[Records for this task]
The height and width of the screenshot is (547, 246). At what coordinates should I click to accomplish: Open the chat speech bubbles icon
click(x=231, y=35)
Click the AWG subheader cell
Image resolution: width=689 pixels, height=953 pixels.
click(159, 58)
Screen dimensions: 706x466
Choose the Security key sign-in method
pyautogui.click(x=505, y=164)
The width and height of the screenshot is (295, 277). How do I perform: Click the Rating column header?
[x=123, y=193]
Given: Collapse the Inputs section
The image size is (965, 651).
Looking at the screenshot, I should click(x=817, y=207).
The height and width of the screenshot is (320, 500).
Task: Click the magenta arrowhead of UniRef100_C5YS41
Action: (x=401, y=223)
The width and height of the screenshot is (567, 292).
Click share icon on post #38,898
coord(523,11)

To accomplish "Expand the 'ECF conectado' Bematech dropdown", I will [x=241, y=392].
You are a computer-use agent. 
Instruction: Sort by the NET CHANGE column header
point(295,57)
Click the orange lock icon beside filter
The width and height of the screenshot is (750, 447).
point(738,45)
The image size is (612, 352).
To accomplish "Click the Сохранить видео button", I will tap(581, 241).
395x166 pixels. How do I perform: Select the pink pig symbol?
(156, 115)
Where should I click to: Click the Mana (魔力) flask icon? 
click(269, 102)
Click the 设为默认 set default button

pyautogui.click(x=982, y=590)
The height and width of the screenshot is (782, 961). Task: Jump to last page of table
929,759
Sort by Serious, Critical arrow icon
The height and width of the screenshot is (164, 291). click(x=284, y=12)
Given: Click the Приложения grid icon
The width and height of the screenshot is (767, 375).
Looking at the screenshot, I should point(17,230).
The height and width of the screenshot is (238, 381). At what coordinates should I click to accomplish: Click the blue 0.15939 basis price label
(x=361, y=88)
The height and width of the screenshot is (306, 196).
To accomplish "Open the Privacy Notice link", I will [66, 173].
[/Records for this task]
• Work instructions: Copying begins at the line that holds "You are a computer-use agent." and ends at the last line of the data above, with both included and each line kept exactly.

• Response:
You are a computer-use agent. 
Instruction: Sort by the NET CHANGE column header
point(295,57)
Click the orange lock icon beside filter
The width and height of the screenshot is (750, 447).
point(738,45)
The image size is (612, 352).
To accomplish "Click the Сохранить видео button", I will tap(581, 241).
395x166 pixels. How do I perform: Select the pink pig symbol?
(156, 115)
Where should I click to: Click the Mana (魔力) flask icon? 
click(269, 102)
Click the 设为默认 set default button

pyautogui.click(x=982, y=590)
The height and width of the screenshot is (782, 961). Task: Jump to last page of table
929,759
Sort by Serious, Critical arrow icon
The height and width of the screenshot is (164, 291). click(x=284, y=12)
Given: Click the Приложения grid icon
The width and height of the screenshot is (767, 375).
Looking at the screenshot, I should point(17,230).
The height and width of the screenshot is (238, 381). At what coordinates should I click to accomplish: Click the blue 0.15939 basis price label
(x=361, y=88)
The height and width of the screenshot is (306, 196).
To accomplish "Open the Privacy Notice link", I will [66, 173].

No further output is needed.